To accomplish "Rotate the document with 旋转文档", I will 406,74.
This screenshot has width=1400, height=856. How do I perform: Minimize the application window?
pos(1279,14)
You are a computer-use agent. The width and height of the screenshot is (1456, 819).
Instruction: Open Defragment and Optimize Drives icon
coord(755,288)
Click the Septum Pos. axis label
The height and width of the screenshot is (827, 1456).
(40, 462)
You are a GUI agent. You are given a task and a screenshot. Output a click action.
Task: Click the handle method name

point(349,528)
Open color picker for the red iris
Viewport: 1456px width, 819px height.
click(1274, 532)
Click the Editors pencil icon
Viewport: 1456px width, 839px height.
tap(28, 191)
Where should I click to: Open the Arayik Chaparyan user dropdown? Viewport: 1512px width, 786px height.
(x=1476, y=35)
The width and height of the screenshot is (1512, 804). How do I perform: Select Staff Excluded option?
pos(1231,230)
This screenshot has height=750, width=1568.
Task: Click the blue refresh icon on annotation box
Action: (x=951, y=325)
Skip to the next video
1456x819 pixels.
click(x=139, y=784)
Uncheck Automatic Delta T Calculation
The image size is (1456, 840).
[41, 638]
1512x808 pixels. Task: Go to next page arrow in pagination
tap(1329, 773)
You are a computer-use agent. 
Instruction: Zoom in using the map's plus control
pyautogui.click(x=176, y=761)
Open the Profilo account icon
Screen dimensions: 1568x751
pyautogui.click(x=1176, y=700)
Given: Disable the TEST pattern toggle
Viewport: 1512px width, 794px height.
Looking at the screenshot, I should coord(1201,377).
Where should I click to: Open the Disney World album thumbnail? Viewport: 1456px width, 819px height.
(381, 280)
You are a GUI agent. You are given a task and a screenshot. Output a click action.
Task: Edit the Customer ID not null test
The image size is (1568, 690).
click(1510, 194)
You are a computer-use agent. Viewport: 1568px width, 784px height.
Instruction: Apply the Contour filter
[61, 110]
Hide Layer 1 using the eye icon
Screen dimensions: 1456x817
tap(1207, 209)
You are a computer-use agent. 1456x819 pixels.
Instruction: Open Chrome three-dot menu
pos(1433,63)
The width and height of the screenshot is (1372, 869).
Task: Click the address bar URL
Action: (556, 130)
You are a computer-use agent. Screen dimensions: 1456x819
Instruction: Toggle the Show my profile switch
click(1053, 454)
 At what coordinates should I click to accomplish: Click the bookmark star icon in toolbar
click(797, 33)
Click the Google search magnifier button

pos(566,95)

_WORK REQUEST_:
Beginning with the first line of the listing above, print each line exactly until you have printed the line that contains "Uncheck Automatic Delta T Calculation".

_ANSWER TO THIS EXERCISE_:
To accomplish "Rotate the document with 旋转文档", I will 406,74.
This screenshot has width=1400, height=856. How do I perform: Minimize the application window?
pos(1279,14)
You are a computer-use agent. The width and height of the screenshot is (1456, 819).
Instruction: Open Defragment and Optimize Drives icon
coord(755,288)
Click the Septum Pos. axis label
The height and width of the screenshot is (827, 1456).
(40, 462)
You are a GUI agent. You are given a task and a screenshot. Output a click action.
Task: Click the handle method name

point(349,528)
Open color picker for the red iris
Viewport: 1456px width, 819px height.
click(1274, 532)
Click the Editors pencil icon
Viewport: 1456px width, 839px height.
tap(28, 191)
Where should I click to: Open the Arayik Chaparyan user dropdown? Viewport: 1512px width, 786px height.
(x=1476, y=35)
The width and height of the screenshot is (1512, 804). How do I perform: Select Staff Excluded option?
pos(1231,230)
This screenshot has height=750, width=1568.
Task: Click the blue refresh icon on annotation box
Action: (x=951, y=325)
Skip to the next video
1456x819 pixels.
click(x=139, y=784)
Uncheck Automatic Delta T Calculation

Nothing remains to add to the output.